La BCE, c’est vrai, a injecté dans le circuit bancaire des sommes astronomiques pour mettre sous perfusion un système tétanisé par la crise de 2008. De l’argent récupéré ultérieurement sous forme de remboursement, moyennant des intérêts (2). L’idée de mettre cette manne à contribution est dans l’air depuis plusieurs mois et rencontre un enthousiasme déconcertant. Des figures de la droite (Alain Juppé, Christian Estrosi, Jean-Pierre Raffarin, la députée LREM Bérangère Abba) et de la gauche de droite (Pierre Moscovici, Pascal Lamy) comme du monde de l’entreprise et de la société civile (de Nicolas Hulot à Txetx Etcheverry, d’Alternatiba) se sont pressées le 19 février à la soirée de lancement de ce pacte dans l’amphithéâtre plein comme un œuf de l’université Jussieu, à Paris.

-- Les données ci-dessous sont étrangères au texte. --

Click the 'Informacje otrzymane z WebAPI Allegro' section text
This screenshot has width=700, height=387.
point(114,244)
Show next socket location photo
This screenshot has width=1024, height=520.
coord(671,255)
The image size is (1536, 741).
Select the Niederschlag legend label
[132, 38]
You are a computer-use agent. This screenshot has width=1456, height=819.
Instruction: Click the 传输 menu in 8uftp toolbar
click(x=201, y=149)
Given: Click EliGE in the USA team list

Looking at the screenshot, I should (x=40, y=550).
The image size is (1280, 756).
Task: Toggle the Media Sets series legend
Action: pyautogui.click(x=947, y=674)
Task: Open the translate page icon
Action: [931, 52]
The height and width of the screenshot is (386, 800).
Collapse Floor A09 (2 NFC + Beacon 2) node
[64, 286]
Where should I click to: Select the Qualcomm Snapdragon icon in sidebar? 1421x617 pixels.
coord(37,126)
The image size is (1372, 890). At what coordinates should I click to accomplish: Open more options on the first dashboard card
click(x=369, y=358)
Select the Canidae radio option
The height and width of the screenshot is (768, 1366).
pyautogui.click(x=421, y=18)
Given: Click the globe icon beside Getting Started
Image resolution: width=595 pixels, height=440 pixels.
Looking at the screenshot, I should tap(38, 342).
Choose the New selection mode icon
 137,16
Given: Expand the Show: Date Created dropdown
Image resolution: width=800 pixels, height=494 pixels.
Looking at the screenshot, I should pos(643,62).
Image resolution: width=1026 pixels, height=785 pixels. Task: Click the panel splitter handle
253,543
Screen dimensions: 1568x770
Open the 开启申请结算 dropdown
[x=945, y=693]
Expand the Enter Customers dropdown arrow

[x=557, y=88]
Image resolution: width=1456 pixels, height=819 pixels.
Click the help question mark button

Son principal initiateur, Pierre Larrouturou, a même obtenu son ticket pour figurer en bonne place, avec son pacte finance-climat en bandoulière, sur la liste PS conduite par Raphaël Glucksmann (Place publique), renouant avec ce qui reste de la famille socialiste après avoir multiplié les passades depuis dix ans (PS, EELV, re-PS, fondation du Collectif Roosevelt puis de Nouvelle Donne).

Dans le détail, la proposition consiste à créer une « banque européenne pour le climat et la biodiversité », disposant de 1 000 milliards d’euros pour « irriguer la sphère privée » à coups de prêts à taux « privilégiés » consacrés à des projets écologiques. Cette banque serait adossée à un fonds doté chaque année de 100 milliards, sonnants et trébuchants, alimenté par un impôt de 5 % en moyenne sur les bénéfices des grosses entreprises, variable en fonction de l’évolution de leur bilan carbone. De quoi investir directement dans la recherche sur le stockage de CO2, par exemple, ou dans la transition énergétique, notamment en Afrique.

À pas plus feutrés, Emmanuel Macron, avec son One Planet Summit réunissant l’ONU, la Commission européenne ou encore l’assureur Axa et BNP Paribas, formule également cette promesse de faire contribuer la finance pour sauver le climat.